[START Provided material]

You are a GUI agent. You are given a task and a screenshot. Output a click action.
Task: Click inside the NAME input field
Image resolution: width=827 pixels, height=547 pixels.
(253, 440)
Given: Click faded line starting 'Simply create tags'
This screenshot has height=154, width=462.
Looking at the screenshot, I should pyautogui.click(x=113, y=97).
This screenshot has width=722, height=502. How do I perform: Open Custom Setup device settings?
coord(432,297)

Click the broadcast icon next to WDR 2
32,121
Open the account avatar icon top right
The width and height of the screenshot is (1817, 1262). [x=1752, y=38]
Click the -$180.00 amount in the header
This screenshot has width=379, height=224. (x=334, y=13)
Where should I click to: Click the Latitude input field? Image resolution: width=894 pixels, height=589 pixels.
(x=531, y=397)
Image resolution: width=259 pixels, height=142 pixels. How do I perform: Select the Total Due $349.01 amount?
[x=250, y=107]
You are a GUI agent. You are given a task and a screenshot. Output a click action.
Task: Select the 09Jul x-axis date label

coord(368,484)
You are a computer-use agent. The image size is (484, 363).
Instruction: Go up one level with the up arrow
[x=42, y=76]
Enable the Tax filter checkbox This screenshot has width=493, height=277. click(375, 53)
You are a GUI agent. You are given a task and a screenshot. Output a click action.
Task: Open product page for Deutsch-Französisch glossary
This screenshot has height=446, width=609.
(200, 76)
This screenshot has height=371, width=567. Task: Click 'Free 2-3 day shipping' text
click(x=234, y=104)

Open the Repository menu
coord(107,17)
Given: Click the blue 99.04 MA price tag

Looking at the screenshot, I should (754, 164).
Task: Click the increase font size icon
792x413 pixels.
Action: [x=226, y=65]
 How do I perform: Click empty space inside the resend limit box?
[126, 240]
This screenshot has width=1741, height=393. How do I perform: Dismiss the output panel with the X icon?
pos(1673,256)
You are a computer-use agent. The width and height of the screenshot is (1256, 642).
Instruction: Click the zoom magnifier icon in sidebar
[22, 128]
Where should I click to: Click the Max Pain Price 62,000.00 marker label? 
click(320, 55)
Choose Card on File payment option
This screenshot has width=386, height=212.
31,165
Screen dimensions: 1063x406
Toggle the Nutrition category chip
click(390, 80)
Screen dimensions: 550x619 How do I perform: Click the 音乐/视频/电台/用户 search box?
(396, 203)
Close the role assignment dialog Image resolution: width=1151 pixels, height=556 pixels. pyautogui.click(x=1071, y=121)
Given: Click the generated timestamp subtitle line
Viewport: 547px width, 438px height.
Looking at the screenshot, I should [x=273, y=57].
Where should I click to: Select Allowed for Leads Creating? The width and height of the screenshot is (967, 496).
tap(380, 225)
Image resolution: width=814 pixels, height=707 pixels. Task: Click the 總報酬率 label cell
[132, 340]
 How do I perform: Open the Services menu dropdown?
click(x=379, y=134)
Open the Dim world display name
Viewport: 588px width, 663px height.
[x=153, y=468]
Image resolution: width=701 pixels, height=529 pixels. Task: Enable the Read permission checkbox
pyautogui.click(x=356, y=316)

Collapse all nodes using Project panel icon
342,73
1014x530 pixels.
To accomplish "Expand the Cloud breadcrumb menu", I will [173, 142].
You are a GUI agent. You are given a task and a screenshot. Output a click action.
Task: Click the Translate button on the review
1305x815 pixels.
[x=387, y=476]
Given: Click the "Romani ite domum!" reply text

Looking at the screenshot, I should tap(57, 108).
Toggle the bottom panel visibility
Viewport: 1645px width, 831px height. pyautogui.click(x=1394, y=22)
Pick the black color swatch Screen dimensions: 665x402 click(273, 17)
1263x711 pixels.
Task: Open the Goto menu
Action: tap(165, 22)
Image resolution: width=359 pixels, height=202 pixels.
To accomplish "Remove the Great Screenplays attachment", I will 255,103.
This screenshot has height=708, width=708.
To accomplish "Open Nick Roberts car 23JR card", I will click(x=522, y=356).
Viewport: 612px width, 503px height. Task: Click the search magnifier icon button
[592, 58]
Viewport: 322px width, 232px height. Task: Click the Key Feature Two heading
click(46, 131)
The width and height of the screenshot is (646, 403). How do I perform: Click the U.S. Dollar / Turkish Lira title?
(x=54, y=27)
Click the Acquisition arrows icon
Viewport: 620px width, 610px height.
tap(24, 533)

[END Provided material]

### Your goal
Copy out every line of the entries above word for word, with nothing changed.

### Result
You are a GUI agent. You are given a task and a screenshot. Output a click action.
Task: Click inside the NAME input field
Image resolution: width=827 pixels, height=547 pixels.
(253, 440)
Given: Click faded line starting 'Simply create tags'
This screenshot has height=154, width=462.
Looking at the screenshot, I should pyautogui.click(x=113, y=97).
This screenshot has width=722, height=502. How do I perform: Open Custom Setup device settings?
coord(432,297)

Click the broadcast icon next to WDR 2
32,121
Open the account avatar icon top right
The width and height of the screenshot is (1817, 1262). [x=1752, y=38]
Click the -$180.00 amount in the header
This screenshot has width=379, height=224. (x=334, y=13)
Where should I click to: Click the Latitude input field? Image resolution: width=894 pixels, height=589 pixels.
(x=531, y=397)
Image resolution: width=259 pixels, height=142 pixels. How do I perform: Select the Total Due $349.01 amount?
[x=250, y=107]
You are a GUI agent. You are given a task and a screenshot. Output a click action.
Task: Select the 09Jul x-axis date label

coord(368,484)
You are a computer-use agent. The image size is (484, 363).
Instruction: Go up one level with the up arrow
[x=42, y=76]
Enable the Tax filter checkbox This screenshot has width=493, height=277. click(375, 53)
You are a GUI agent. You are given a task and a screenshot. Output a click action.
Task: Open product page for Deutsch-Französisch glossary
This screenshot has height=446, width=609.
(200, 76)
This screenshot has height=371, width=567. Task: Click 'Free 2-3 day shipping' text
click(x=234, y=104)

Open the Repository menu
coord(107,17)
Given: Click the blue 99.04 MA price tag

Looking at the screenshot, I should (754, 164).
Task: Click the increase font size icon
792x413 pixels.
Action: [x=226, y=65]
 How do I perform: Click empty space inside the resend limit box?
[126, 240]
This screenshot has width=1741, height=393. How do I perform: Dismiss the output panel with the X icon?
pos(1673,256)
You are a computer-use agent. The width and height of the screenshot is (1256, 642).
Instruction: Click the zoom magnifier icon in sidebar
[22, 128]
Where should I click to: Click the Max Pain Price 62,000.00 marker label? 
click(320, 55)
Choose Card on File payment option
This screenshot has width=386, height=212.
31,165
Screen dimensions: 1063x406
Toggle the Nutrition category chip
click(390, 80)
Screen dimensions: 550x619 How do I perform: Click the 音乐/视频/电台/用户 search box?
(396, 203)
Close the role assignment dialog Image resolution: width=1151 pixels, height=556 pixels. pyautogui.click(x=1071, y=121)
Given: Click the generated timestamp subtitle line
Viewport: 547px width, 438px height.
Looking at the screenshot, I should [x=273, y=57].
Where should I click to: Select Allowed for Leads Creating? The width and height of the screenshot is (967, 496).
tap(380, 225)
Image resolution: width=814 pixels, height=707 pixels. Task: Click the 總報酬率 label cell
[132, 340]
 How do I perform: Open the Services menu dropdown?
click(x=379, y=134)
Open the Dim world display name
Viewport: 588px width, 663px height.
[x=153, y=468]
Image resolution: width=701 pixels, height=529 pixels. Task: Enable the Read permission checkbox
pyautogui.click(x=356, y=316)

Collapse all nodes using Project panel icon
342,73
1014x530 pixels.
To accomplish "Expand the Cloud breadcrumb menu", I will [173, 142].
You are a GUI agent. You are given a task and a screenshot. Output a click action.
Task: Click the Translate button on the review
1305x815 pixels.
[x=387, y=476]
Given: Click the "Romani ite domum!" reply text

Looking at the screenshot, I should tap(57, 108).
Toggle the bottom panel visibility
Viewport: 1645px width, 831px height. pyautogui.click(x=1394, y=22)
Pick the black color swatch Screen dimensions: 665x402 click(273, 17)
1263x711 pixels.
Task: Open the Goto menu
Action: tap(165, 22)
Image resolution: width=359 pixels, height=202 pixels.
To accomplish "Remove the Great Screenplays attachment", I will 255,103.
This screenshot has height=708, width=708.
To accomplish "Open Nick Roberts car 23JR card", I will click(x=522, y=356).
Viewport: 612px width, 503px height. Task: Click the search magnifier icon button
[592, 58]
Viewport: 322px width, 232px height. Task: Click the Key Feature Two heading
click(46, 131)
The width and height of the screenshot is (646, 403). How do I perform: Click the U.S. Dollar / Turkish Lira title?
(x=54, y=27)
Click the Acquisition arrows icon
Viewport: 620px width, 610px height.
tap(24, 533)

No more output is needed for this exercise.